Alejandra Gorriz nos traz o traço de caráter que marcou o grupo, o qual deu ugar aos interesses singulares no tema. O gadget poderá ser lido desde a perspectiva do sintoma no último ensino, mais precisamente desde "A Terceira", como "o que vem do real". Pergunta se o gadget encontra alguma articulação com o real e o coloca desde dois aristas diferentes: como objeto de consumo ou como arranho-solução. Em relação ao primeiro, parte da articulação capitalismo-sintoma. Há um "único sintoma social", dirá Lacan: a desapropriação dos laços sociais, um fora de discurso que cada sujeito encarnará. Alejandra se pergunta então: que efeitos tem sobre a família essa desapropriação dos laços sociais?¿O que é falar de mamãe e de papai em um ser falante fora do discurso, quando não se está no discurso edípico? Que transformação da família poderá localizar-se aí? Interrogações que nos deixa e convida a sustentar.

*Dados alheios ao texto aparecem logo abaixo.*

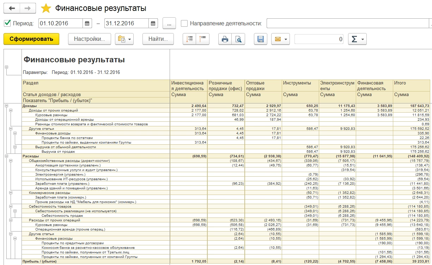Click the Сформировать button
This screenshot has width=432, height=265.
click(x=31, y=39)
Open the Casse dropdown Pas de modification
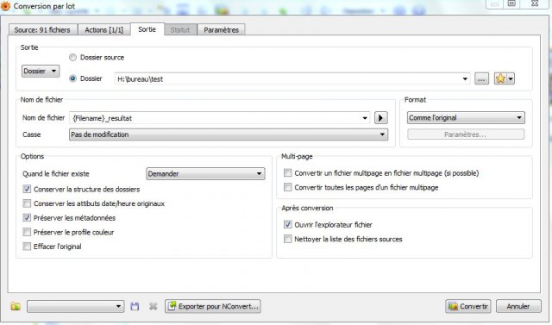Screen dimensions: 552x325 click(x=229, y=134)
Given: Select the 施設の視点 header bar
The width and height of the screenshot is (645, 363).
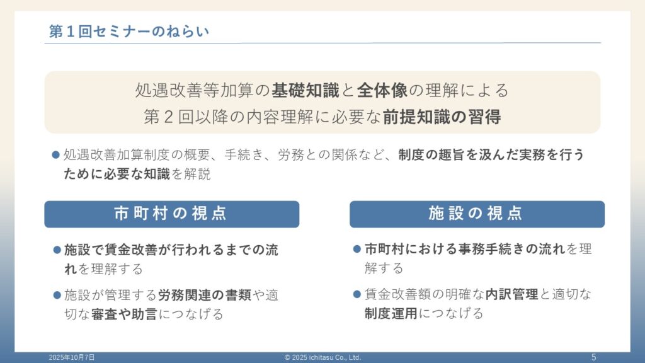Looking at the screenshot, I should click(477, 214).
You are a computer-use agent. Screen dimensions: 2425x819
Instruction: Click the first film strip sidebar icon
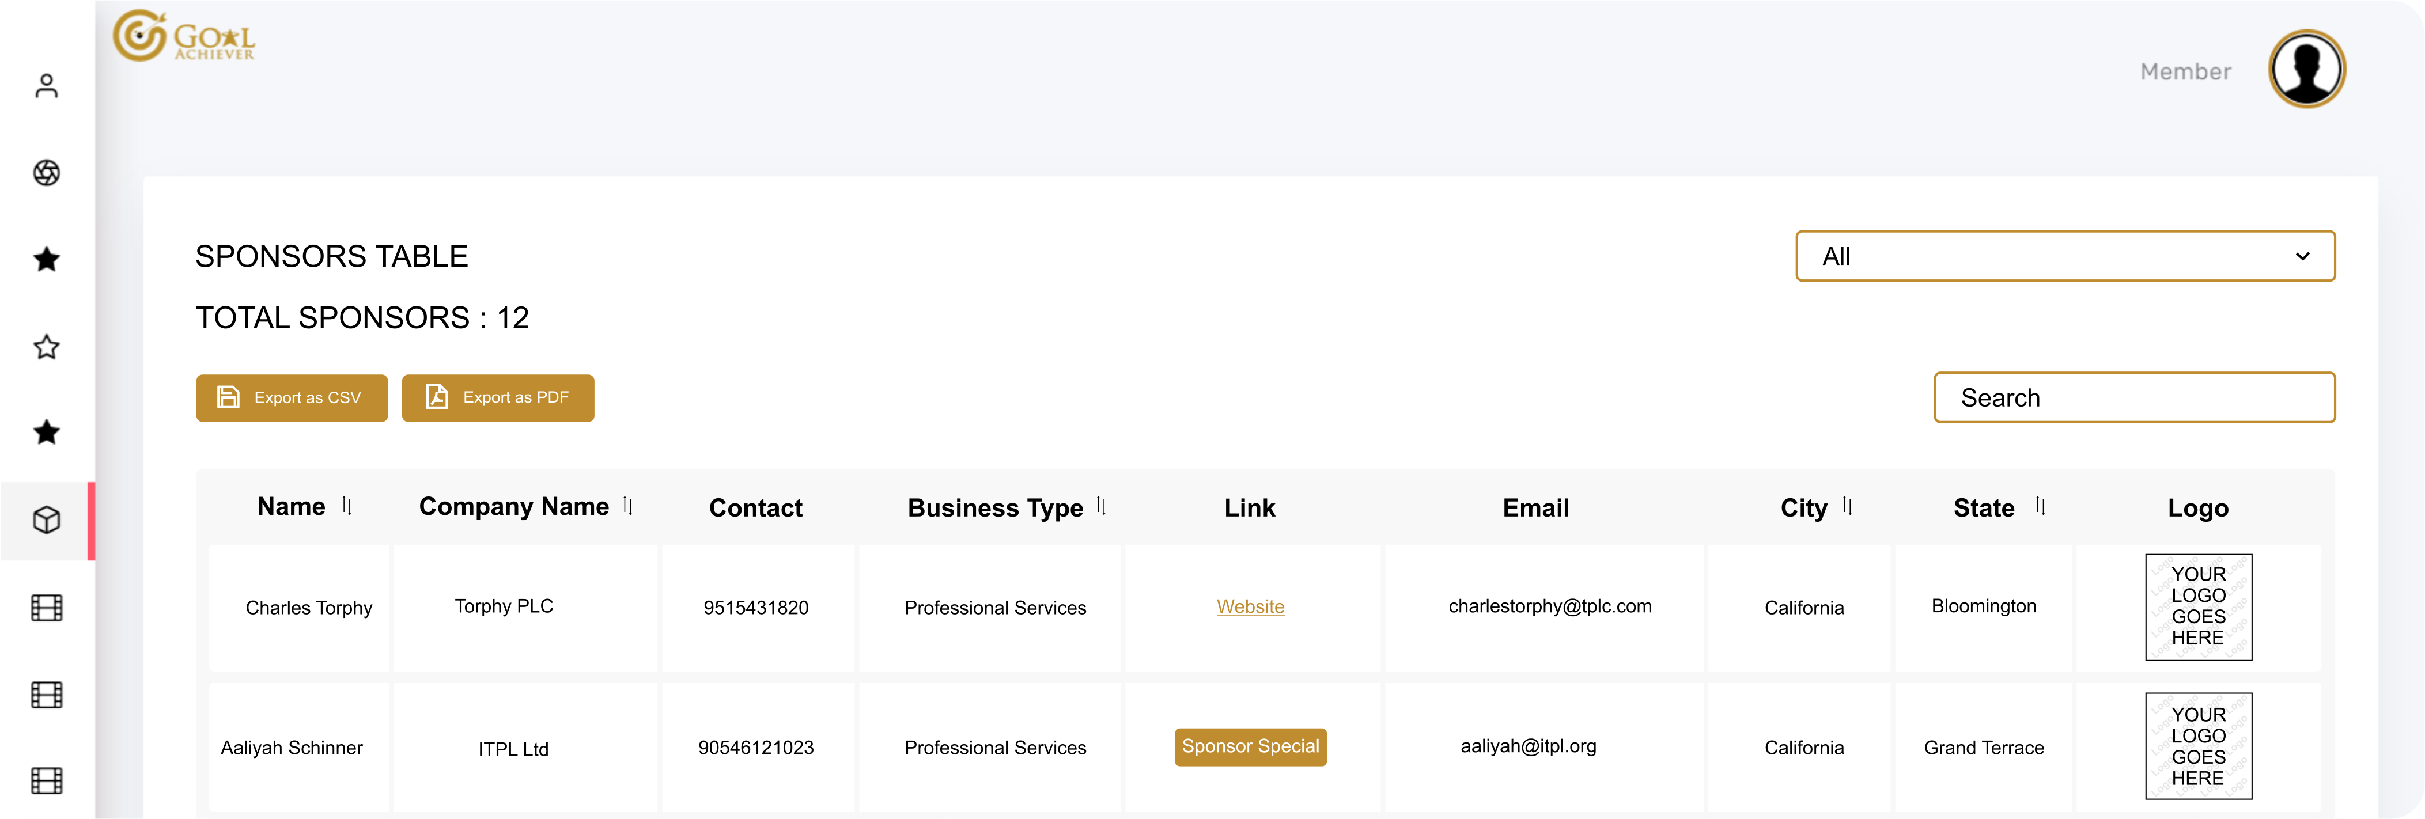[46, 608]
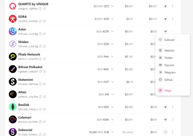193x136 pixels.
Task: Expand the ASTR balance details
Action: [x=112, y=32]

Quanto à vertente do gadget como solução, menciona dois exemplos clínicos, que nos mostram problemáticas atuais em relação aos laços sociais. Todavia, somente sob transferência é que o sintoma terá a possibilidade de ser lido como tal.

O trabalho de Agustín Barandiaran, por sua parte, enfatiza uma pergunta: o que intercede sobre o gozo materno, quando não se normativiza segundo o Édipo? E realiza uma leitura do gadget como produto da hipermodernidade, que tem efeitos para os seres falantes. Em "Uma Fantasia", Miller sublinha: "A ditadura do mais-de-gozar até explodir com o matrimonio, dispersa a família e modifica os corpos". A partir desta frase, Agustín se pergunta e aborda o tema desde a perspectiva do desejo e do amor. Toma, neste ponto, os avanços na gestação e a aparição do "bebê perfeito", que abre a via para pensar a criança como objeto gadget: como pensar o desejo dos pais? O que sucede com o amor, quando o que se ama se pode comprar? Lacan assinala que o capitalismo deixa fora as coisas do amor, por isso se pergunta: como pensar gadgets em família sem passar pelas coisas do amor?

Na discussão posterior as ressonâncias deixaram ver o tecido entre os distintos temas que convocarão e convocam às Jornadas Anuais da EOL, as desta Seção e do próximo ENAPOL. Entramado no que confluem o que podemos deixar do lado da lógica da fantasia e das ficções e o que vai mais além do nome do pai, ligado ao corpo, o gozo fora do sentido, o gozo que há. Ambas dimensões fundamentais para abordar a clínica atual, orientados pelo real. Retoma-se o lugar do desejo, desejo não anônimo, que permite que uma solução singular se sustente por uma montagem familiar. Do mesmo modo, a função do laço a dois, "esse pequeno laço" em uma psicanálise, que permite fazer algo com o sintoma apesar da dificuldade de estabelecer laço social promovida pela época.

Dando a noite por finalizada, Mariángeles Costa, que participa do grupo de difusão coordenado por Maria Laura Errecarte, convidou a todos a participar do sexto e último encontro preparatório do VIII ENAPOL, que será em nossa cidade na República de los niños, dia 2 de setembro às 11 hs.